By Doron Levin
Sept. 13 (Bloomberg) -- Chrysler LLC helped itself by hiring Toyota Motor Corp.'s North American president, though the impact of a single executive, even from Toyota, will be limited.
If some regard anything from Toyota as possessing magical power, that's partly because its vehicles are a hit with consumers, and because the company's management techniques are universally admired. So when a top Toyota executive agrees to try and save a sinking ship, the terrified passengers naturally are overjoyed.
Jim Press, a 37-year Toyota veteran, fills a critical leadership void in Chrysler's badly demoralized sales and distribution network. A year ago Jeep, Dodge and Chrysler dealerships were saddled with tens of thousands of unsold vehicles that the automaker had unwisely forced them to accept.
By the time DaimlerChrysler resolved the inventory debacle it had turned toxic, helping lead the automaker's German management to decide to spin off most of its U.S. subsidiary. DaimlerChrysler sold 80.1 percent of Chrysler to Cerberus Capital Management LP, keeping the rest for itself.
Press, 60, who gives up the post of president of Toyota North America, previously ran the Japanese automaker's U.S. sales network. He takes office as one of two Chrysler presidents on Sept. 17.
Toyota made its mark in the U.S. by operating according to the principle that customer demand should dictate how many cars are manufactured. Chrysler and Detroit automakers have done the opposite; to their detriment they often ``push'' cars onto reluctant dealers who then get squeezed when buyers are scarce.
Chrysler dealers resented the pressure from headquarters to sell more cars than they deemed reasonable. Andy Kaplan, who owns Dodge dealerships in Virginia, said ``the company threatened that if we dealers didn't take cars they would remember us down the road.''
Press ``is reputed to be someone who understands dealers, someone with a wonderful resume,'' he said. ``I'm confident we'll be able to work things out.''
Bob Nardelli, Chrysler chief executive and Press's boss, said in an address to the Automotive Press Association on Sept. 7 that the automaker must ``right-size the revenue, and make intelligent decisions about products and brands, we can't have emotional attachments.''
Nardelli's words likely will translate into Press's marching orders. He must quickly determine which Chrysler, Dodge and Jeep models to cancel and how to streamline distribution, maybe eliminate dealers, and increase cash flow. Chrysler, like most highly leveraged turnarounds owned by private-equity companies, suddenly must give priority to financial stability over size.

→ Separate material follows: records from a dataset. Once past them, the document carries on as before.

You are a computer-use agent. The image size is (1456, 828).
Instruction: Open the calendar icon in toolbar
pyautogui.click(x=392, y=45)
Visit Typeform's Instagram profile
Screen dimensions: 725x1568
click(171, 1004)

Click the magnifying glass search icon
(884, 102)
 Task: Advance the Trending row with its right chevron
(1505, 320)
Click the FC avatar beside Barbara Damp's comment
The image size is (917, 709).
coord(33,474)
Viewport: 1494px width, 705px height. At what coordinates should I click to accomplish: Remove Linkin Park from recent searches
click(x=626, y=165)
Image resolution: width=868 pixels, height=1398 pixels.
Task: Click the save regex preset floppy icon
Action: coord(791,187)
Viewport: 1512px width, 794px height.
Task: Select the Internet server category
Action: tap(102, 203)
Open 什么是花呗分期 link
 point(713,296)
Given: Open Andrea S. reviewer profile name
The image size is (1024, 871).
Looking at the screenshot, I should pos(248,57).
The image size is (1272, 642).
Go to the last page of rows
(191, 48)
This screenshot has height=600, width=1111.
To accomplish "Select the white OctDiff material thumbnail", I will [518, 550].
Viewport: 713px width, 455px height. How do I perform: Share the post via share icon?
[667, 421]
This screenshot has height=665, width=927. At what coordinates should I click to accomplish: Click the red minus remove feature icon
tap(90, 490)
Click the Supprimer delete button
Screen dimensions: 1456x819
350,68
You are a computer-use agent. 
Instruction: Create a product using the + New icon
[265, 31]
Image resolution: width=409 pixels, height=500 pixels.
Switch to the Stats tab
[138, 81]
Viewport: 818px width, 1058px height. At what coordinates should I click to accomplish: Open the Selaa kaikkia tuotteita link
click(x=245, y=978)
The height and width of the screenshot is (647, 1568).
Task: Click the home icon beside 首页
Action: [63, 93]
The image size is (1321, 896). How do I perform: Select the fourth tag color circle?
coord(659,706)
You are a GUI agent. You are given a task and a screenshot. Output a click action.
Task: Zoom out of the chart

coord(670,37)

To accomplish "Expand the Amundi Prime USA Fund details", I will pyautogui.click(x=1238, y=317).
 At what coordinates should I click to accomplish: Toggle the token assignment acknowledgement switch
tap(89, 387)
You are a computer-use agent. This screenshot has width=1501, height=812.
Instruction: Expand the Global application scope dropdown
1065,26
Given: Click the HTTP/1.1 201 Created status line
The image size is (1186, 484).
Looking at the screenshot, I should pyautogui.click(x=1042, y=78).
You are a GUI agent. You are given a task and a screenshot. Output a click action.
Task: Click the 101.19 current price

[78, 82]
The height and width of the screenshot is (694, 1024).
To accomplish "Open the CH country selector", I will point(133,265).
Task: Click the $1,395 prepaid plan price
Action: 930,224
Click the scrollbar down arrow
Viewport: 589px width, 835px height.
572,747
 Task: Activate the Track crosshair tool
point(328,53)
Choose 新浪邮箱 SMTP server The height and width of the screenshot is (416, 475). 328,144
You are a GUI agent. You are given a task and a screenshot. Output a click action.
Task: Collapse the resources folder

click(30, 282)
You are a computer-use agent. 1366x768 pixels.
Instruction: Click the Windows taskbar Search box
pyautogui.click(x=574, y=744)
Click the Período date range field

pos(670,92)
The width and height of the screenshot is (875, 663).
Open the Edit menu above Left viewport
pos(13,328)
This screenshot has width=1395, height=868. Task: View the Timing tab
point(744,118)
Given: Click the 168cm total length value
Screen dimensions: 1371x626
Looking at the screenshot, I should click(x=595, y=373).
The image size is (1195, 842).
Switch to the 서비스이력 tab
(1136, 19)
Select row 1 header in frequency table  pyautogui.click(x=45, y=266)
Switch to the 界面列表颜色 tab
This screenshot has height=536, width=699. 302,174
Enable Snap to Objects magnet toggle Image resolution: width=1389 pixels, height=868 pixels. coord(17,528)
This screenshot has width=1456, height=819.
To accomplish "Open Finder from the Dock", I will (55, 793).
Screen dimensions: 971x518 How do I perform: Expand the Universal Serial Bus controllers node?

Trying to inflate revenue, at the expense of cash and profit, has been one of Detroit automaking's key mistakes. It reflected a Hobson's Choice of how to address the frustrating reality that competitors sell better vehicles that command higher prices.
If Chrysler were manufacturing vehicles that customers found more appealing, the company wouldn't be in the position of beating up its dealers. So Chrysler still might turn around one day if it can duplicate the success of Toyota's Camry or Prius. Sales of those vehicles and others like them made Press's career. Toyota earlier this year elected him the first non- Japanese to serve on its corporate board.
But Press didn't design, engineer or manufacture. He only helped translate the automotive tastes of American buyers for Toyota designers and engineers in Japan (and later in the U.S.). In the short term he can subtract; but he can't add to a Chrysler vehicle lineup that's bereft of fuel-efficient small cars and dominated by full-size pickups, sport utilities and minivans whose sales are getting whacked by high gasoline prices.
Press penetrated Toyota's senior ranks because he learned to navigate a culture markedly dissimilar to that found in the U.S. auto industry, which tends to be insular, self-satisfied and suspicious of outsiders. He might find himself lost at Chrysler.
``I know a number of former Toyota people who went into U.S. automaking companies and ended up quitting because they came home frustrated night after night,'' said Jeff Liker, author of ``The Toyota Way'' and a professor at the University of Michigan.
``Jim is so optimistic,'' Liker said. ``He will stay that way as long as he can.'' He'd stand a better chance if he could bring a design like the Camry with him.
If Chrysler, even a smaller Chrysler, generates better financial results than those that preceded its divestiture from DaimlerChrysler, Cerberus will have a company to sell. Nardelli, Press and others will score big from pay packages designed to reward increased equity value.
But the odds of generating the desired financial results aren't better than 50-50. Toyota, the place that taught its tricks to Jim Press, isn't standing still.